Niatoos Dadbeh, better known by his YouTube channel, Star Wars Theory, is a Canadian YouTuber with 3.36 million subscribers. Its creator, also known as "Toos", began his YouTube channel in 2016 making videos about the Star Wars film franchise.

==Content==
The channel originally began with Dadbeh presenting theories regarding the mysteries that were set up by Star Wars: The Force Awakens, with his first video centering around the identity of the character Supreme Leader Snoke. From there, the channel has grown and evolved over the years, with recurring motifs and series such as Star Wars Explained, a narration of many of the Star Wars comics, fan fiction, and many others. One of the features of his channel is to make predictions in Star Wars media.

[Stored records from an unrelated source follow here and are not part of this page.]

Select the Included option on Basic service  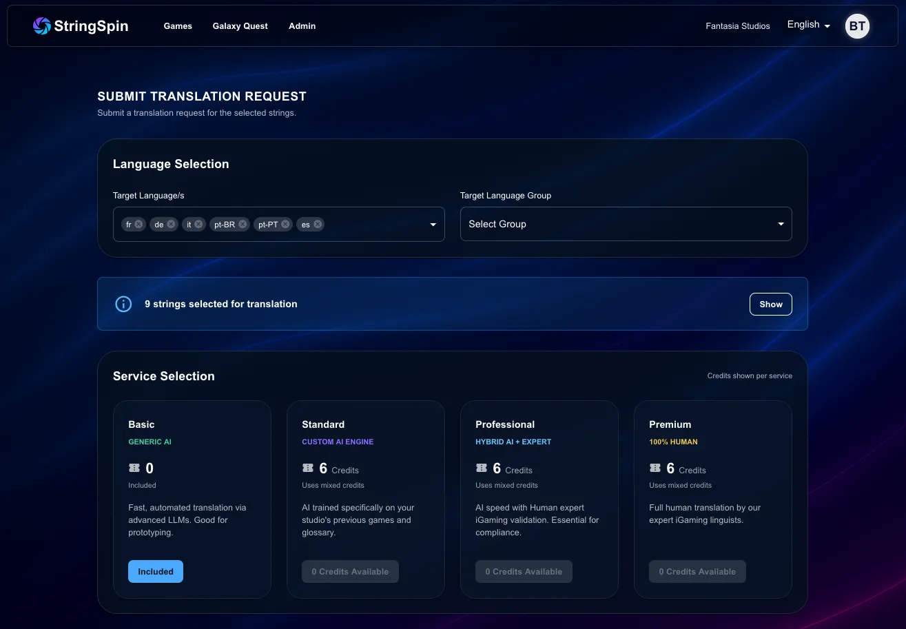coord(155,571)
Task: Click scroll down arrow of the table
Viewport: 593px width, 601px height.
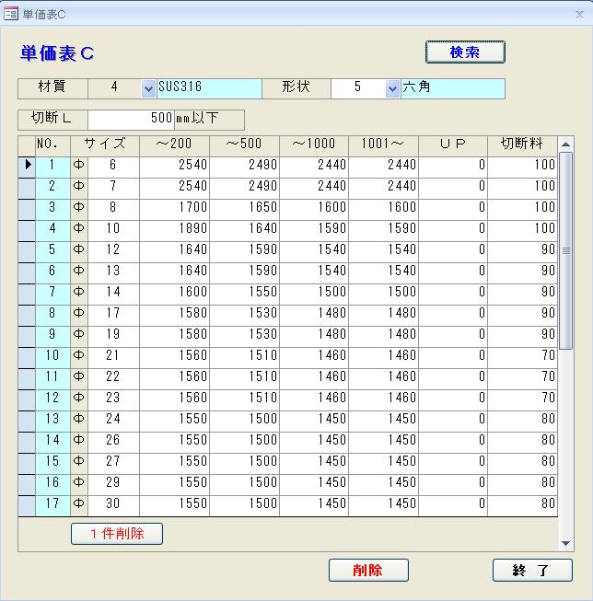Action: click(565, 544)
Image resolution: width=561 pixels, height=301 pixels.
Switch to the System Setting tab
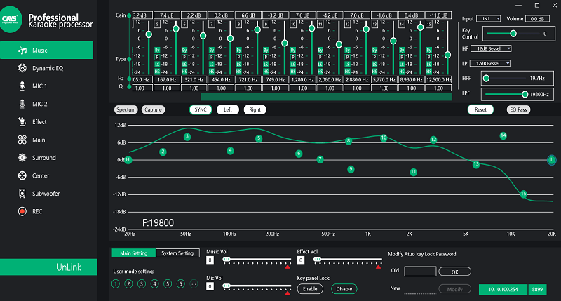(177, 253)
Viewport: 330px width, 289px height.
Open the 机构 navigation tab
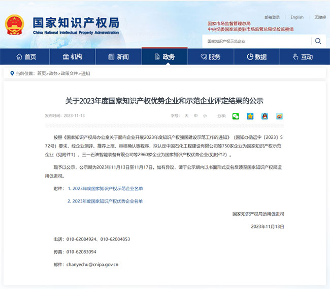72,56
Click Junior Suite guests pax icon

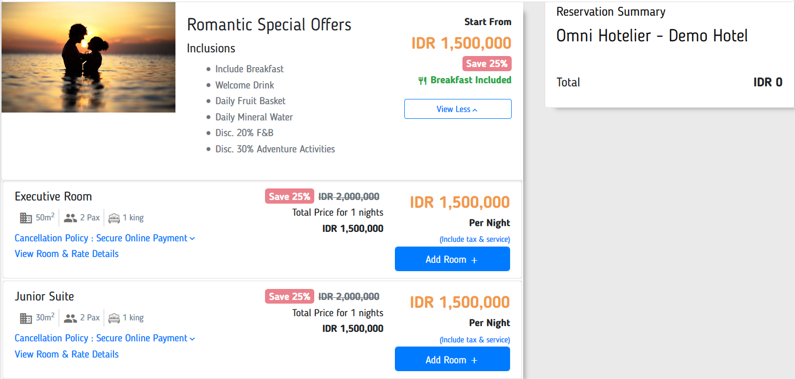point(70,318)
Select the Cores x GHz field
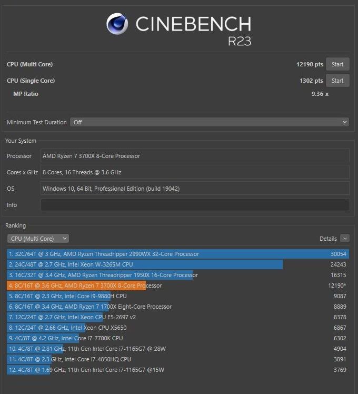The image size is (358, 394). point(195,172)
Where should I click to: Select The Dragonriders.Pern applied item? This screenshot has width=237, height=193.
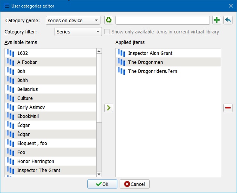(152, 71)
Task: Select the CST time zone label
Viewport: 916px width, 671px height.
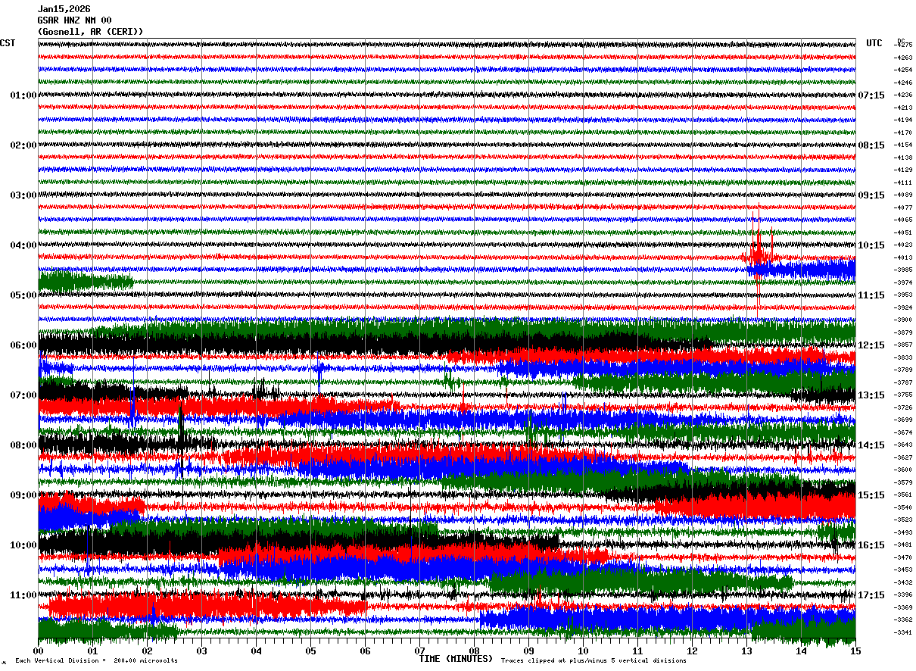Action: click(8, 43)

In 2018, Dadbeh released a live-action fan film titled Vader Episode I: Shards of the Past. A 3D-animated sequel, titled Vader Episode II: Echoes of the Jedi was released in 2026.

== Online response ==
Dadbeh's 2018 fan film Vader Episode I: Shards of the Past has received praise from among the Star Wars fanbase and has been viewed over 30 million times on YouTube as of April 2025.

With over 3 million subscribers on YouTube, he is the most-followed Star Wars-focused content creator on the platform. He has been described as a divisive figure within the online fan community, particularly due to his criticism of Star Wars content released under Disney such as the sequel trilogy and Star Wars: The Acolyte.

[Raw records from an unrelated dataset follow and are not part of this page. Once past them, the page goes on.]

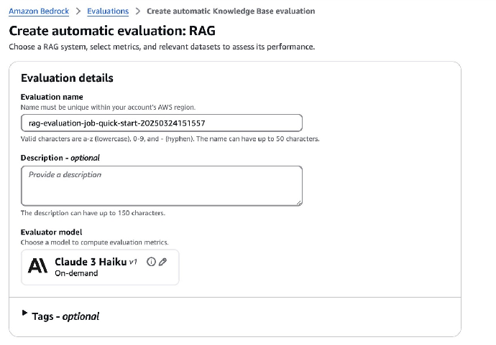Viewport: 496px width, 345px height.
Task: Click the 'Description - optional' field label
Action: 60,158

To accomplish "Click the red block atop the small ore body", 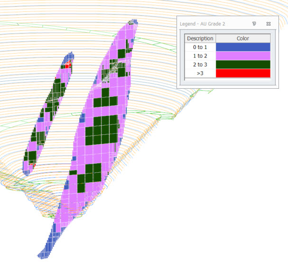I will [x=68, y=63].
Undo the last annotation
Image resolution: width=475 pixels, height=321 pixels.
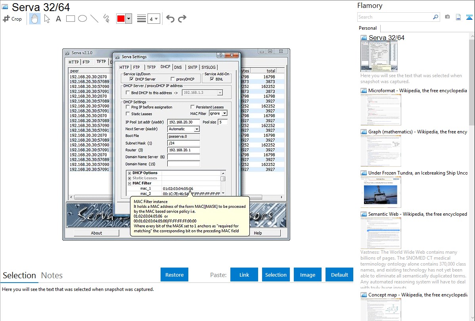(x=170, y=19)
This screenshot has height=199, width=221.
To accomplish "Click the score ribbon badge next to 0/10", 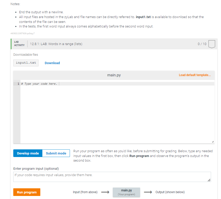I will pyautogui.click(x=212, y=44).
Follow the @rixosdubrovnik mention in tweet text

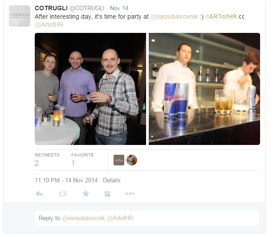174,17
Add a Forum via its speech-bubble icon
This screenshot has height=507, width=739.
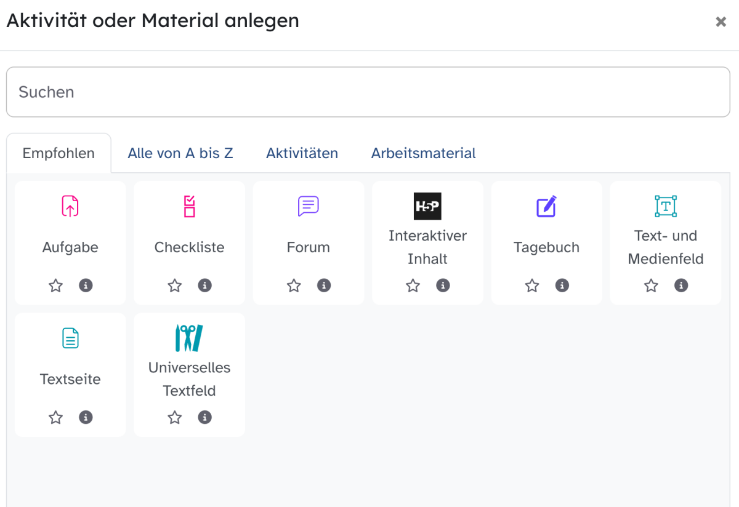coord(308,206)
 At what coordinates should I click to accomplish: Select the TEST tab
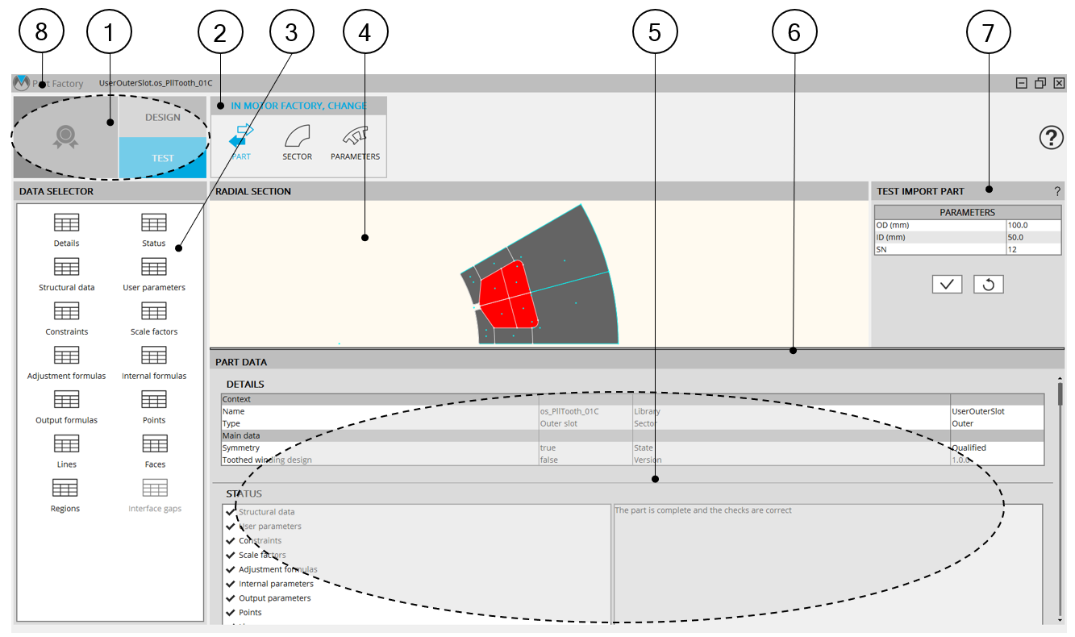point(163,158)
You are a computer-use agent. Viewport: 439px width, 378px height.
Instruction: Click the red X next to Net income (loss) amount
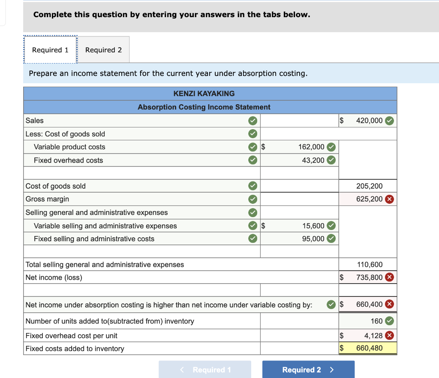[389, 277]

In December 2020, private tweets by Lucasfilm Story Group executive Pablo Hidalgo were criticized for allegedly mocking Dadbeh’s emotional YouTube video reaction to the season 2 finale of The Mandalorian. After the tweet became public, Hidalgo apologized and clarified that the tweet was meant to be sarcastic.

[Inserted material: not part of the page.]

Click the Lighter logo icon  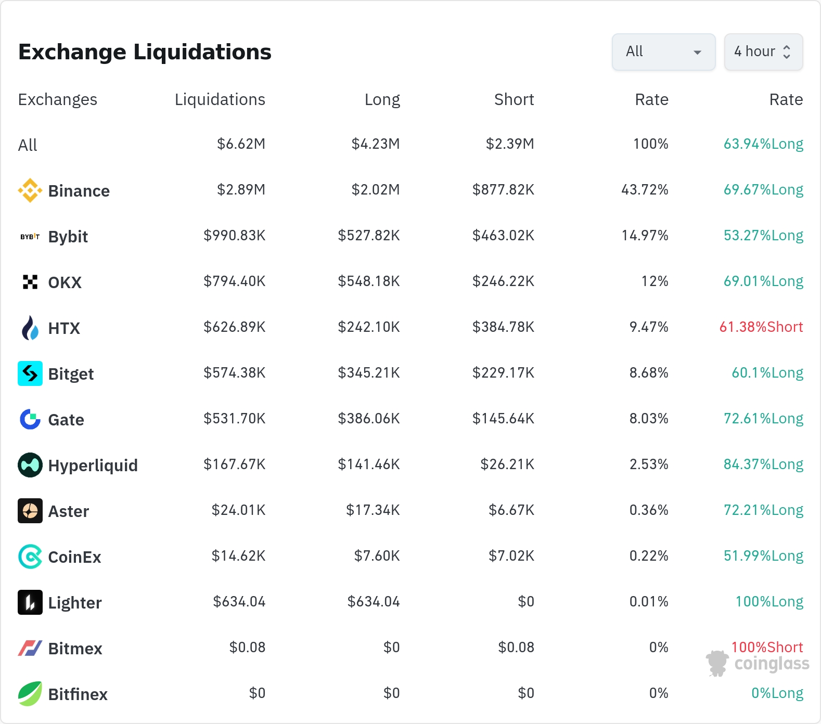click(x=30, y=602)
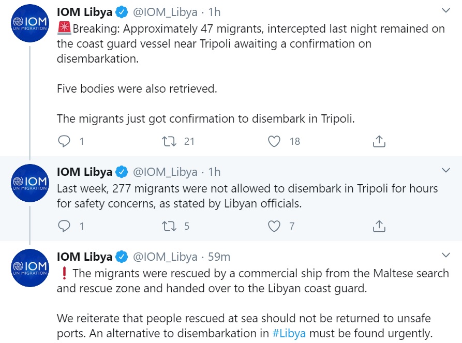
Task: Click the verified badge on first tweet
Action: pyautogui.click(x=122, y=12)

In January 2024, Dadbeh interviewed a relationship psychologist who claimed that women do not watch Star Wars and criticized female-focused Star Wars stories. The backlash from the interview shed light on Dadbeh's past strong and sometimes negative opinions surrounding female characters, including his statements that Disney executives had been creating and centering female characters as part of an agenda. In response to the backlash, Dadbeh claimed that the interview was taken out of context and accused the "extreme left" of twisting the words of the interview.